**Work to be completed:**
If a line holds the word "checkbox", copy it from the entries.

Stored items:
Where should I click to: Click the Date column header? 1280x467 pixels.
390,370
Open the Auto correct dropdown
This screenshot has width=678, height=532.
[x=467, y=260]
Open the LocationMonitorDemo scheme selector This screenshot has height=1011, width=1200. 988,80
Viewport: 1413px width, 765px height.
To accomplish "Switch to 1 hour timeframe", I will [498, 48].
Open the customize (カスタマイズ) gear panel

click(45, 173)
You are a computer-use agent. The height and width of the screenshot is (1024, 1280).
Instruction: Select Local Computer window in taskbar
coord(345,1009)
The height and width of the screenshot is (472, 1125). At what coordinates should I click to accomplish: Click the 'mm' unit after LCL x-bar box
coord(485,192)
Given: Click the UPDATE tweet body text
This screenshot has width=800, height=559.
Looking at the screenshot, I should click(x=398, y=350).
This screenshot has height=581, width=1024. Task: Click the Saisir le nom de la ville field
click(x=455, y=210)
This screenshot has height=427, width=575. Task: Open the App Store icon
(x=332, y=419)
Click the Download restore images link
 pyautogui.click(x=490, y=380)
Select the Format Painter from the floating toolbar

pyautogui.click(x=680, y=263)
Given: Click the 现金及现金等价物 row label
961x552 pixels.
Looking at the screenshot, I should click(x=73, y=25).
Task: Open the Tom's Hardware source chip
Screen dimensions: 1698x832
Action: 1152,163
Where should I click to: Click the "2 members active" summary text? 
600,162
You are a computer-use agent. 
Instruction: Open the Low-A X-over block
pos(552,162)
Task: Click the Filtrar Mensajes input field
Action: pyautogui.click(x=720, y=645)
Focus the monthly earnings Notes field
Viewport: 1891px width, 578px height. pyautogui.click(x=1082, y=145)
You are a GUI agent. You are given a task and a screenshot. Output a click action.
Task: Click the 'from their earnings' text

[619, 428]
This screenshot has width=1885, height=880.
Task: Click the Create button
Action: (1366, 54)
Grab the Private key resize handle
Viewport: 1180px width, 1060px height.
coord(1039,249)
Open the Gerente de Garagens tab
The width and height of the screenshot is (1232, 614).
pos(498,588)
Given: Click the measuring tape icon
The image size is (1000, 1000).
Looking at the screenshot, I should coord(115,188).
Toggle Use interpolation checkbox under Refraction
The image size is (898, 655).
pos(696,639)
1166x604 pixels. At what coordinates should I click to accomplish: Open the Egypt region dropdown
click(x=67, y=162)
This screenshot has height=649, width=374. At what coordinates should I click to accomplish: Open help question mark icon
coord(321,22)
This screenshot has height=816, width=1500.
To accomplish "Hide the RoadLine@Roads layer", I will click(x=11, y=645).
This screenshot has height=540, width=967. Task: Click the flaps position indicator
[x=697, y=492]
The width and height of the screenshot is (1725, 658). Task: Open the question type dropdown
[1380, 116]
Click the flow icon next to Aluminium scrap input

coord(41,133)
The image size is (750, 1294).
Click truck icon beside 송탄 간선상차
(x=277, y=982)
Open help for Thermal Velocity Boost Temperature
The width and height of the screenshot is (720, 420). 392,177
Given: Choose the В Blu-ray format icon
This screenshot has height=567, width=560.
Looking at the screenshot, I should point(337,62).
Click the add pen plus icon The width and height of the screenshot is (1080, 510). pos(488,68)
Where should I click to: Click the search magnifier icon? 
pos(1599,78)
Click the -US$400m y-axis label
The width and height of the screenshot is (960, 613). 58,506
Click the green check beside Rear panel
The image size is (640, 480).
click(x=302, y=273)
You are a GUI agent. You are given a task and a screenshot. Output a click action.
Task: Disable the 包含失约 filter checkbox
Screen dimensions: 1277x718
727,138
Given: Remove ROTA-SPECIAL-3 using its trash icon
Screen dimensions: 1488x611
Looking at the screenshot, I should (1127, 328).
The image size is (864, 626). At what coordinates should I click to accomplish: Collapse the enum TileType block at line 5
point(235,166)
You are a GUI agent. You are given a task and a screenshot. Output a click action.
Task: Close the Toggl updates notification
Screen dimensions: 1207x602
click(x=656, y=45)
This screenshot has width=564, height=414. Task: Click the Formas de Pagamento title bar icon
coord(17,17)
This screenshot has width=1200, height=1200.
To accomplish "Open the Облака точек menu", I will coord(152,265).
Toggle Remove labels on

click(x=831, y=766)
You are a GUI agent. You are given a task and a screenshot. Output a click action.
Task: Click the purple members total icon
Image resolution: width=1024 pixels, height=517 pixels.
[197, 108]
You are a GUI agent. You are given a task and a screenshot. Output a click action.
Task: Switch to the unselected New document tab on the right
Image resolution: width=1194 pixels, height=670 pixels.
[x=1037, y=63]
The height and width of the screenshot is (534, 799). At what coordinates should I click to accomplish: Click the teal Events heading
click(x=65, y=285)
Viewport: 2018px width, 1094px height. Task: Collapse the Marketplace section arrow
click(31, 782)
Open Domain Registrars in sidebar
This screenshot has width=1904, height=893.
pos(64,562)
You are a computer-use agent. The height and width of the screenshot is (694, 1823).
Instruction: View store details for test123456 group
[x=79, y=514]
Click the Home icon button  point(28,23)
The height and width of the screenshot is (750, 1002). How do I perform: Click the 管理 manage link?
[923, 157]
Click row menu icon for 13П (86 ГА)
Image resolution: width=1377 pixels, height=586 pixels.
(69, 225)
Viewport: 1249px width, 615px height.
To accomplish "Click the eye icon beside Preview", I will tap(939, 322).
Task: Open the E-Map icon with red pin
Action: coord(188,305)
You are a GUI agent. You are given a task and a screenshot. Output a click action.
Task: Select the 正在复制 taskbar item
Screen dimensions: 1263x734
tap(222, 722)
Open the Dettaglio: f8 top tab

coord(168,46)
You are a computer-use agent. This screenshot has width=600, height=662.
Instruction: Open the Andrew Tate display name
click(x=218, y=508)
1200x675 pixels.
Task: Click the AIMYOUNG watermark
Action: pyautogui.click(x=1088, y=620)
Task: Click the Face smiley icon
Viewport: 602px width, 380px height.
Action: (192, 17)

**Answer space:**
Toggle Use interpolation checkbox under Refraction
Task: Disable the 包含失约 filter checkbox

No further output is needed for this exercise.